Brief
Scan the entries that follow for the word "agent", then report every line in which it appears.

[Saved data entries]
—————

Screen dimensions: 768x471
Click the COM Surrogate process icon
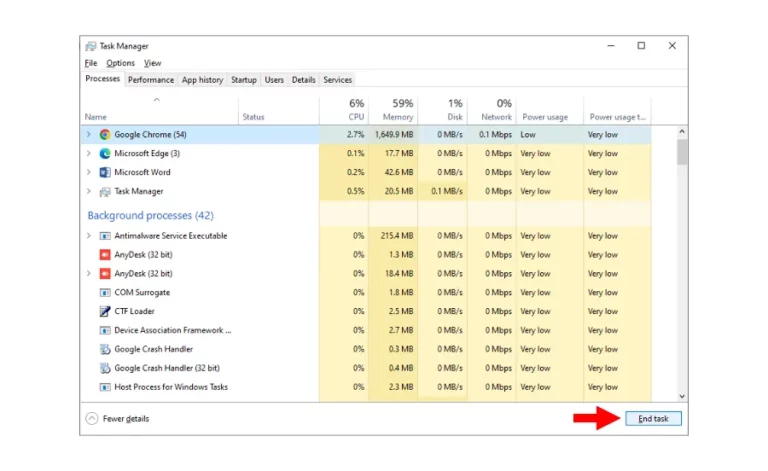click(x=105, y=293)
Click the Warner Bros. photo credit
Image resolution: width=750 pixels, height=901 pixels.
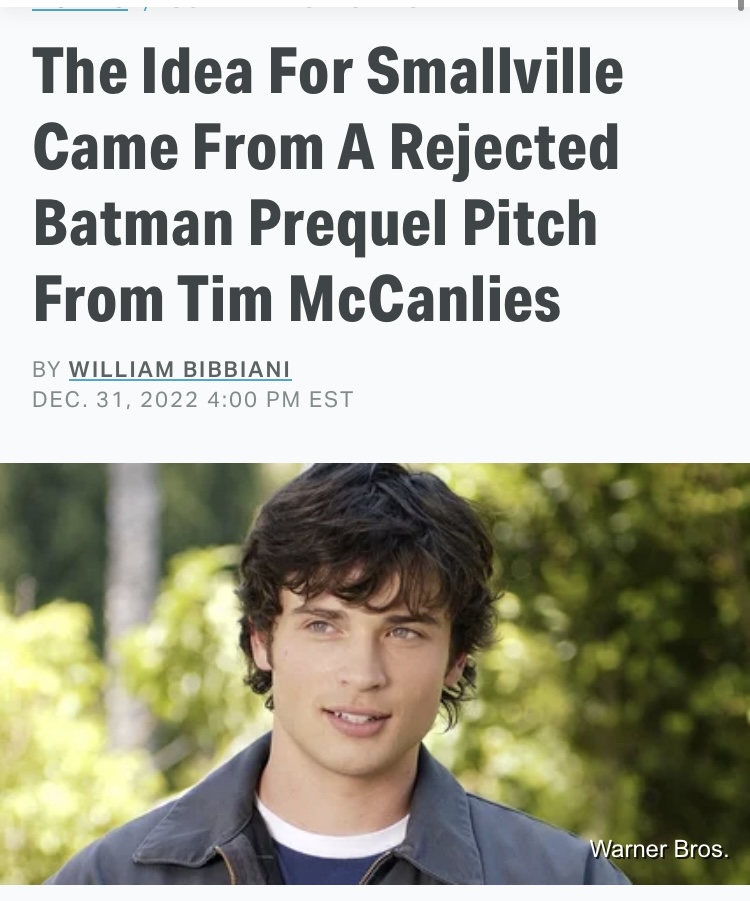pos(659,849)
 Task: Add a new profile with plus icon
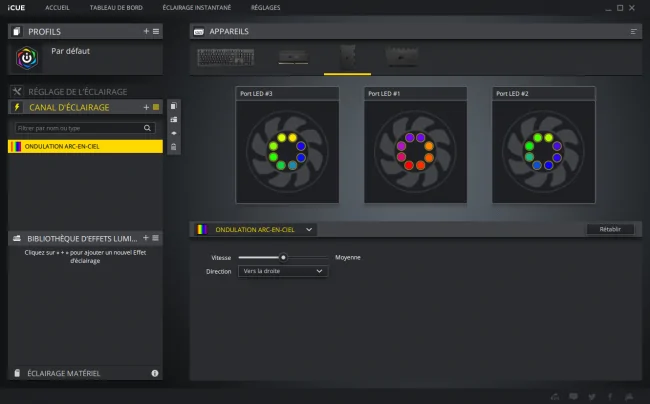[146, 31]
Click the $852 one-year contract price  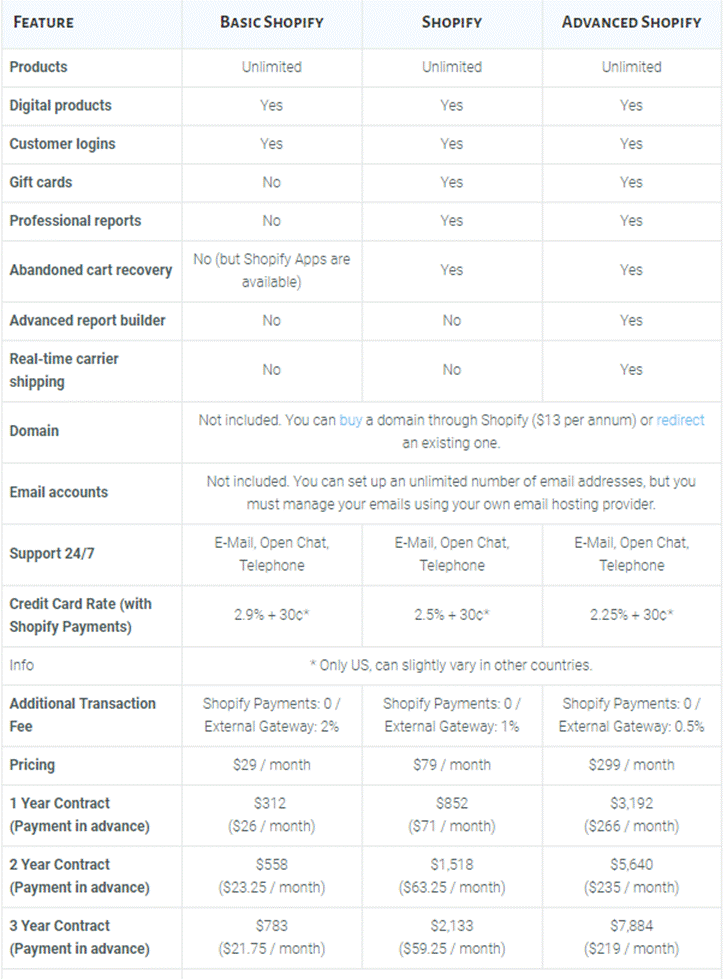coord(452,803)
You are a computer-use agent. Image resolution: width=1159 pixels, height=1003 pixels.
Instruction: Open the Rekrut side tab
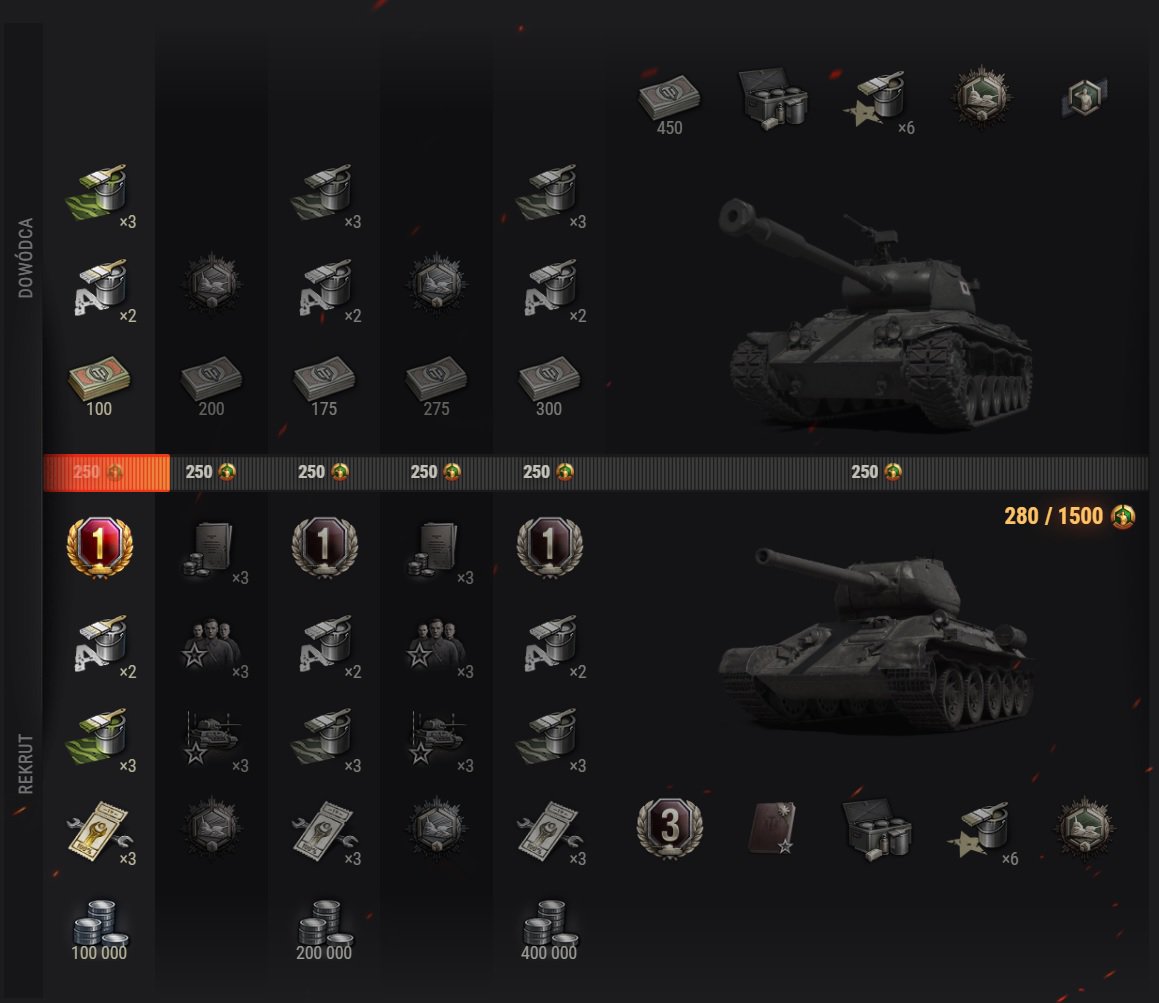[x=25, y=764]
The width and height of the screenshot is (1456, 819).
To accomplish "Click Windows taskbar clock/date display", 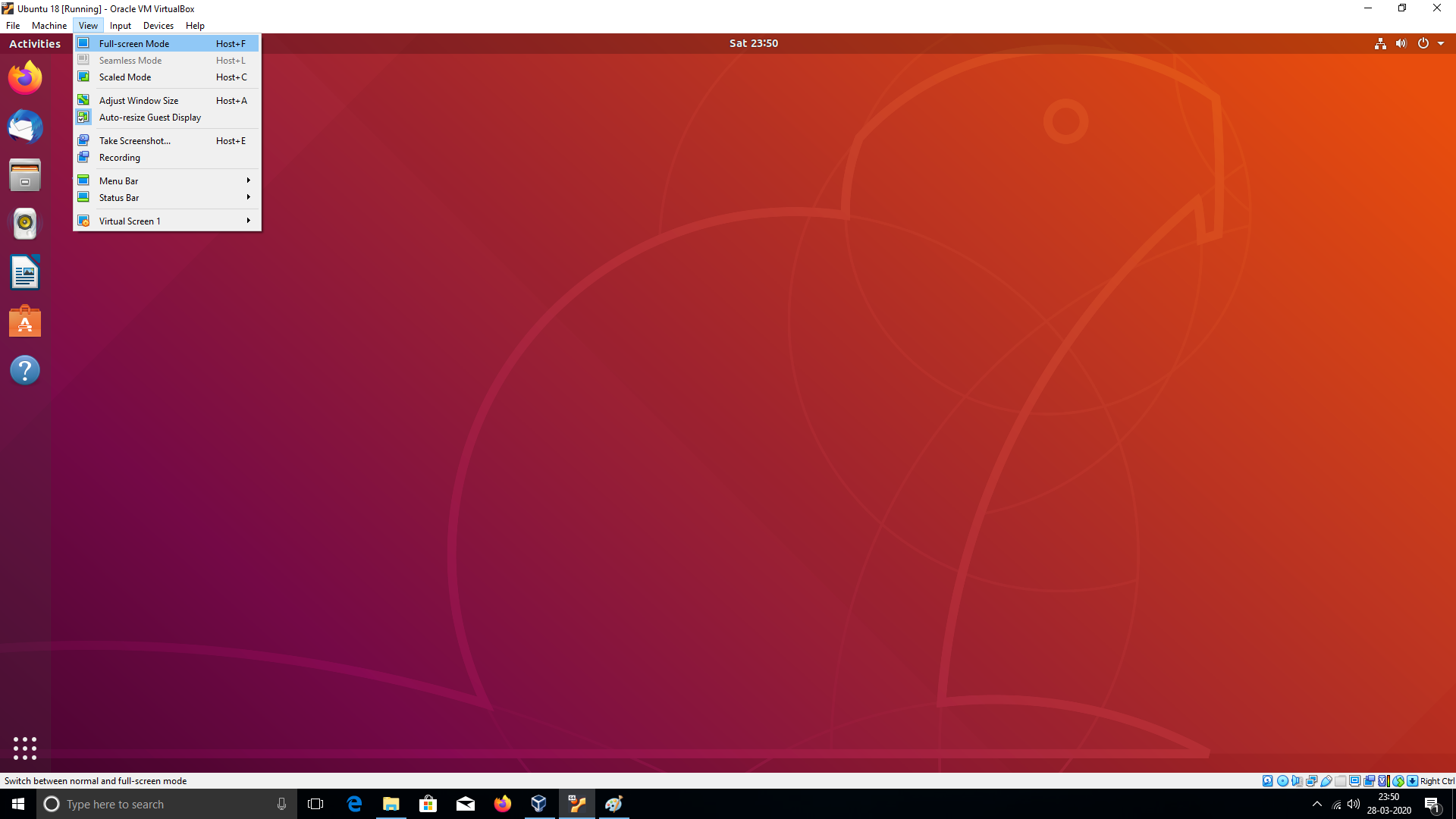I will coord(1391,803).
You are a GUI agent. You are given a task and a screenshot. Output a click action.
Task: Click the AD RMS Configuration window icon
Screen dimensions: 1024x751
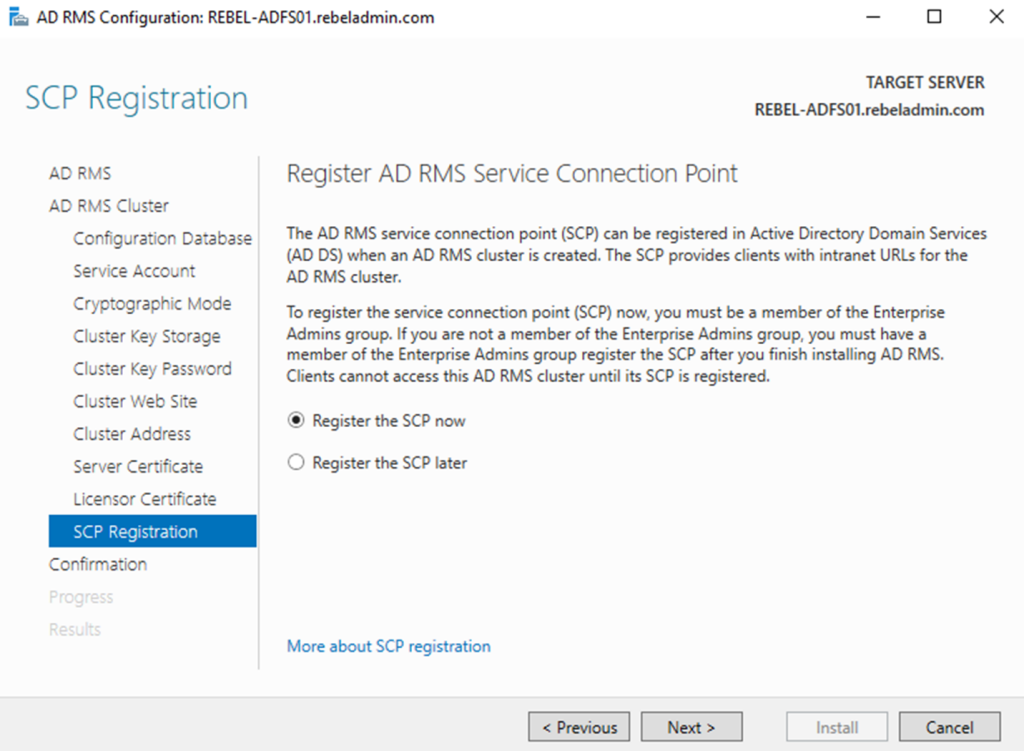pyautogui.click(x=18, y=16)

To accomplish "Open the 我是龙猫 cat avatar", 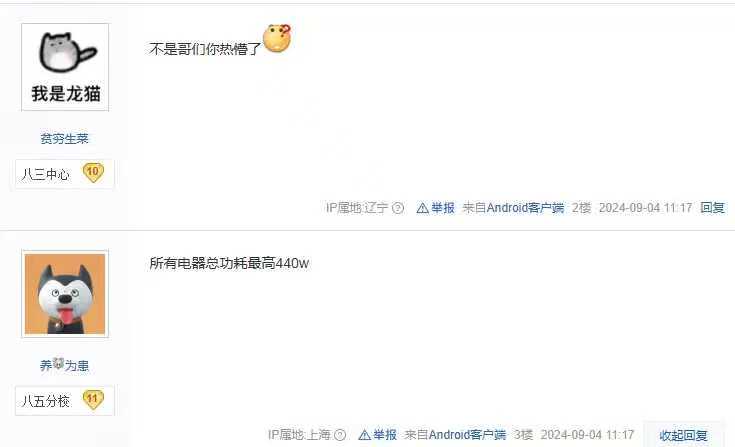I will point(65,67).
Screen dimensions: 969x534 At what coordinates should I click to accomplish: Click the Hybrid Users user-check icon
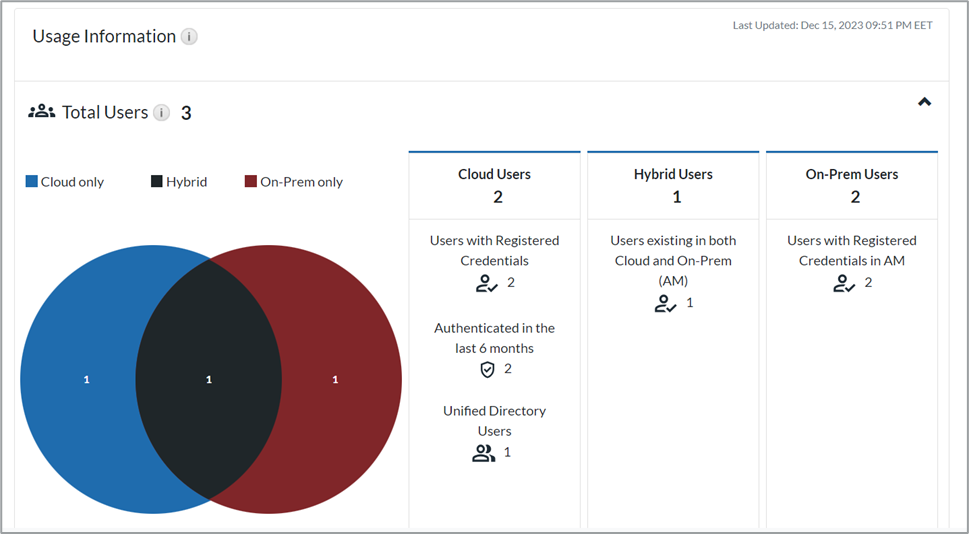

—————

Exercise answer
You are a computer-use agent. Image resolution: width=1159 pixels, height=1003 pixels.
You are a GUI agent. You are given a task and a screenshot. Output a click action.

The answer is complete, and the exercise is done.